# Buying a UPS for Desktop



## amardeep.sidhu (Mar 10, 2018)

Hi Guys,

I have been using an APC UPS (a very old model) for 7-8 years. It gave backup issues many times and I got the battery changed from APC service centre. Now again it is giving issues and the system doesn't even power on. UPS shows RED LED. I am thinking of throwing it away and getting a new one. My society has a power backup so if a UPS can give 10-15 mins backup that should be good enough.

I am using Corsair CX500 power suppy with Interl DB85FL mobo, i5 CPU and 24 GBs of DDR3 RAM. Along with the system and Monitor, speakers (Altec Lansing 2.1) will also be connected to the UPS.

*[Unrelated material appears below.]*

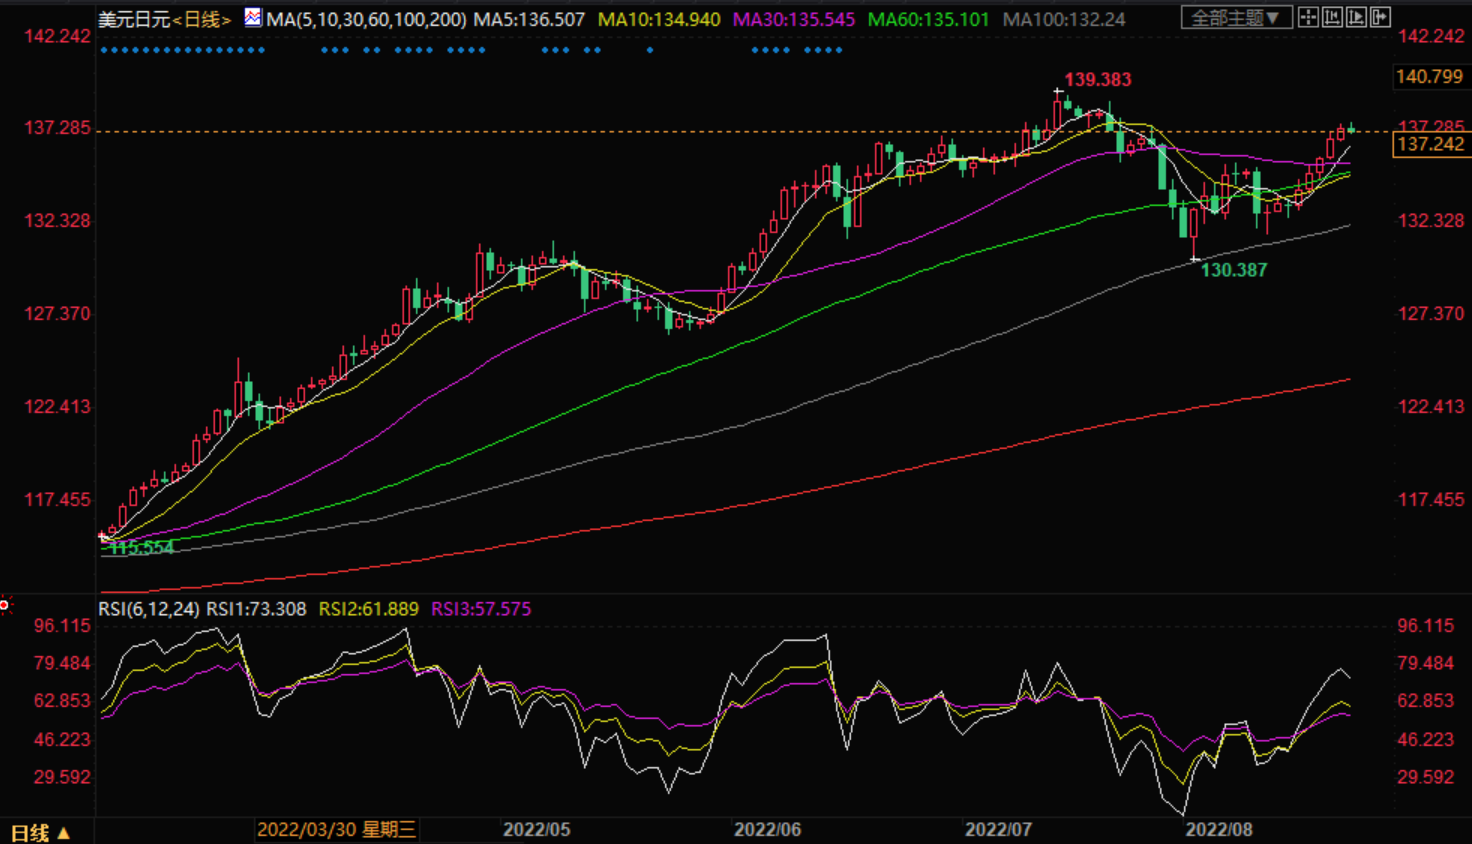Click the play-forward range icon
Viewport: 1472px width, 844px height.
pos(1356,17)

Any suggestions in terms or brands/models ? I think should be able to get a decent one in 2-2.5k range or need to spend more ? I did a basic search on Amazon but was surprised to see that most of the products have not so good reviews.

Appreciate any inputs.

Thank you.


----------



## bssunilreddy (Mar 10, 2018)

You can go with either APC BX600C-IN 600VA UPS @ 2.5k or CyberPower BU600C-IN 600VA UPS @ 2.2k (Both offer 2 years of warranty on battery and UPS)
If you want more wattage then CyberPower BU1000E-IN 1000VA UPS @ 4.2k is good. APC 1.1KVa UPSes are costly than CyberPower and is not recommended unless the PC needs such backup power.


Please don't connect your speakers to the UPS because the UPS won't give much backup for your PC.


----------



## amardeep.sidhu (Mar 10, 2018)

Thank you.

The APC one has really bad reviews on Amazon. Any experiences with the post sales service of CyberPower ?

Thanks.


----------



## sling-shot (Mar 10, 2018)

Go for V-Guard units. When new they come with 2-year warranty that covers the battery. As far as I know it is the only brand that gives 2 year warranty including battery. From 2nd year on the story is the same with almost all UPS units.


----------



## bssunilreddy (Mar 10, 2018)

sling-shot said:


> Go for V-Guard units. When new they come with 2-year warranty that covers the battery. As far as I know it is the only brand that gives 2 year warranty including battery. From 2nd year on the story is the same with almost all UPS units.


Both APC & CyberPower give 2 years warranty both on battery and UPS as well. Check their websites once.

V-Guard is a local brand and I always used APC and it never let me down.

Sent from my Smartron SRT kT5524 using Tapatalk


----------



## sling-shot (Mar 11, 2018)

Then alright. As long as 2 year warranty is there, it is a reputed company and there is service in your area you are good to go.


----------



## rijinpk1 (Mar 11, 2018)

For your config, a 600va UPS is fine. get one from APC. V guard is fine too. Have been using it since 2012. Never had issues with the  UPS although changed the battery twice.


----------



## amardeep.sidhu (Mar 11, 2018)

Thanks everyone. I think will go for APC one then.

One more question. Is it ok to keep the power to the UPS always on ? I mean when the PC is shutdown, is it ok if the main power to the UPS is left on ?


----------



## sling-shot (Mar 11, 2018)

Main power to the UPS should always be on.


----------



## billubakra (Mar 18, 2018)

sling-shot said:


> Main power to the UPS should always be on.


Why?


----------



## bssunilreddy (Mar 18, 2018)

billubakra said:


> Why?


To keep it charging without getting discharged or when there is a power cut, it can keep on charging after the power comes on.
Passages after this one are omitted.